Computer Science Question Answers
Q.1:
A network perimeter defence is used to protect the network of an organization from external attacks. It works tremendously to defend the system as a firewall, it is basically a set of layers of security to protect network and data. The purpose of perimeter defense is to work as a firewall device. The perimeter defense seems to become evil when there is short of unplugging of the network from the rest of the world. There are certain solutions to overcome this problem, in some cases, the network expert has gone through unplugged solutions. To deal with this necessary evil you are required to deal with perimeter you are going to defend. There is a limited number of connections from the rest of the networks like the internet, it helps a lot to the network because it is easier to manage its protection. From the security aspect, ideally, you have only one connection to the internet, in some companies, operation requirements refer to certain groups which require additional connections.

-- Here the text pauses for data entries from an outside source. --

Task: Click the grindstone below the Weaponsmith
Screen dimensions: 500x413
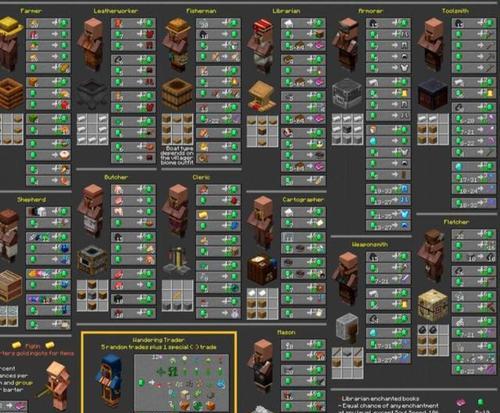Action: coord(347,327)
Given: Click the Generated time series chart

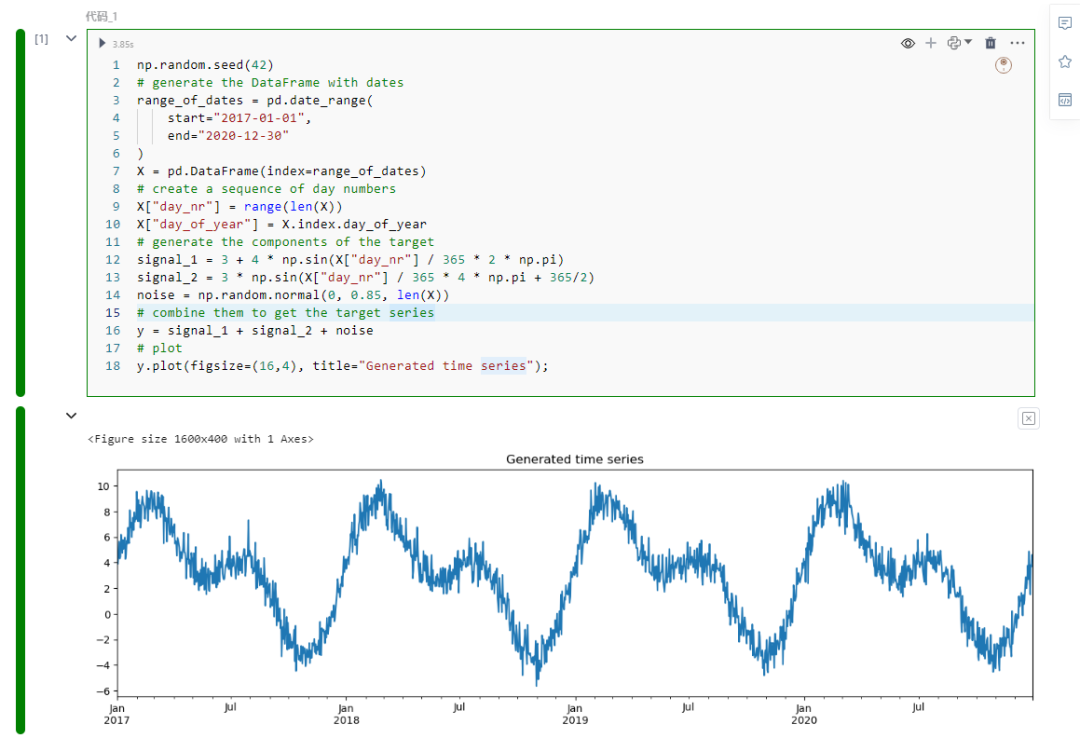Looking at the screenshot, I should [x=574, y=583].

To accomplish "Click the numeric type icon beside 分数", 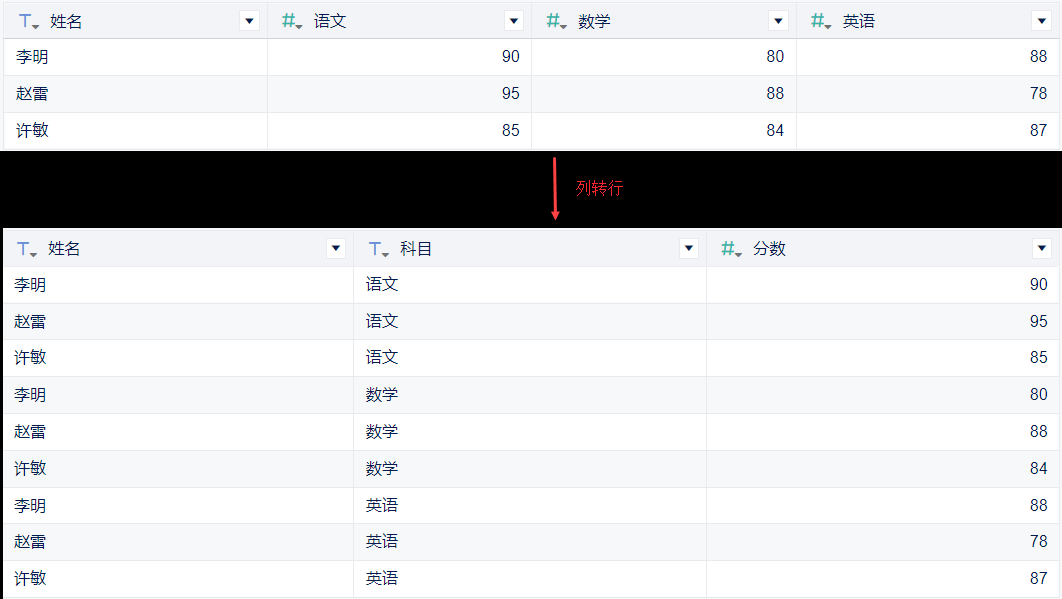I will click(x=731, y=249).
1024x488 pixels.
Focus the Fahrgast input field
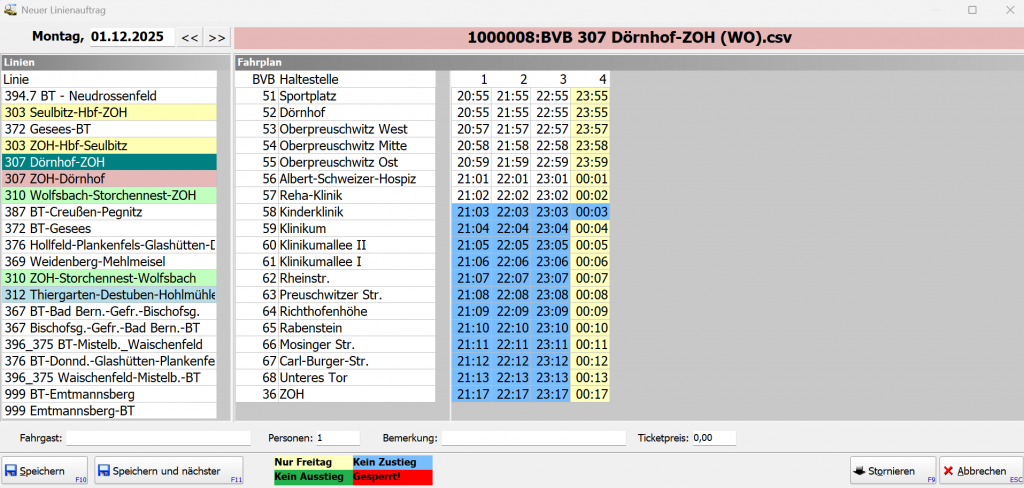pos(158,438)

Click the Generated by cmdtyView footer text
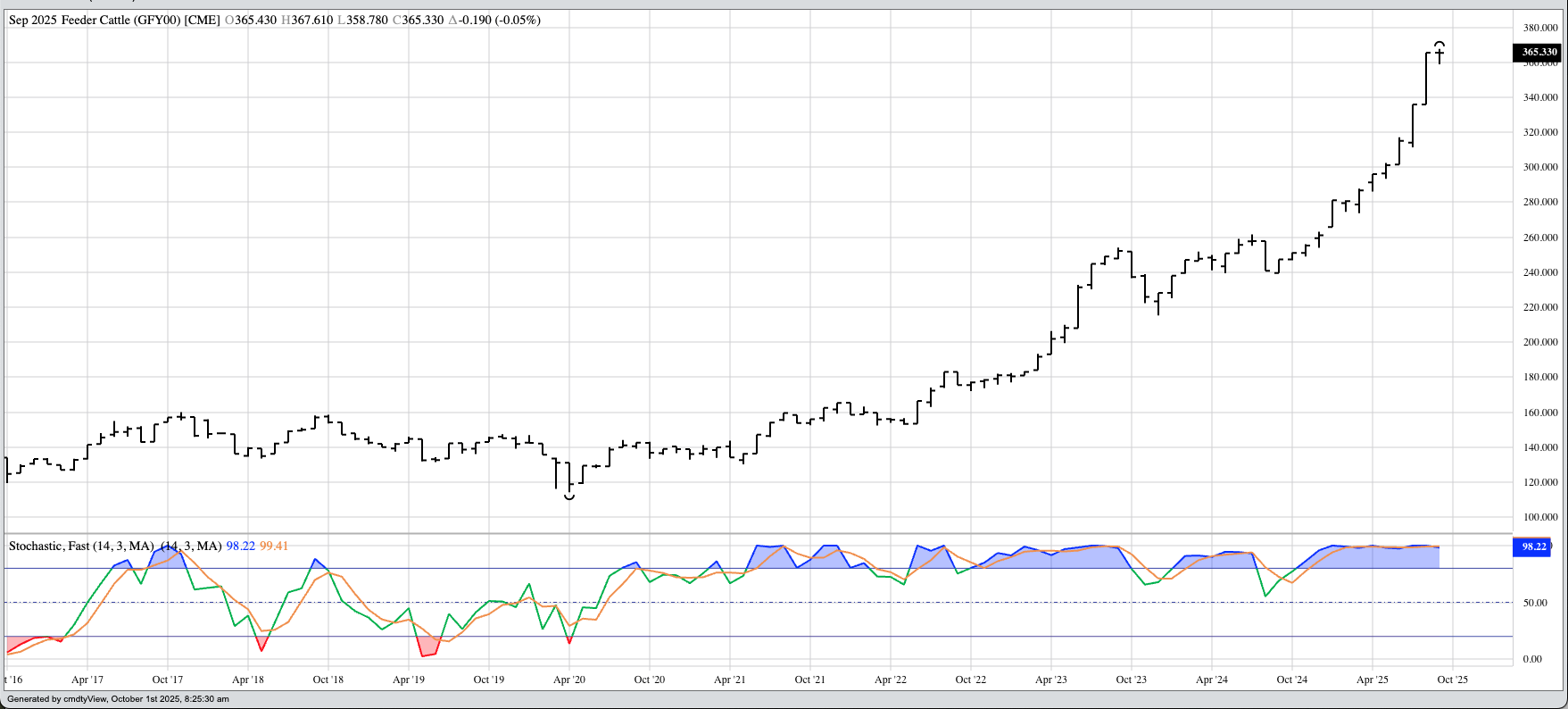118,699
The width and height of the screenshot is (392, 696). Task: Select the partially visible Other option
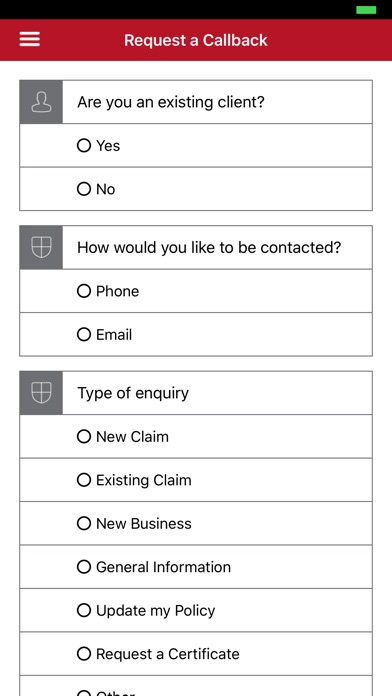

A network perimeter basically comprises of the following components.
Border Routers:
it works as traffic signs in the networking, it basically directs the inward and outward traffic in the networks. The border router controls the malwares which flow along with the data browsed by the users in the organization for the useful data they are looking from internet.
Firewalls:
It is a device that defines set of rules which specify the traffic and allow or deny it to pass through it. A firewall is basically used to pick yo where the border router misses and forms a much detailed pass at filtering traffic. Its function is to filter the traffic and deny the untrusted and suspected traffic.
Intrusion Detection System (IDS):
The purpose of this system is to alarm the system for such networks which are used to detect suspicious activities. IDS can be developed from a single device or the combination of different sensors which are placed at the strategic points in the network.
De-Militarized Zones:
DMZ or the Screened Subnets is the set of networks made of public services linked directly to other filtering devices, and offered protection by the firewall.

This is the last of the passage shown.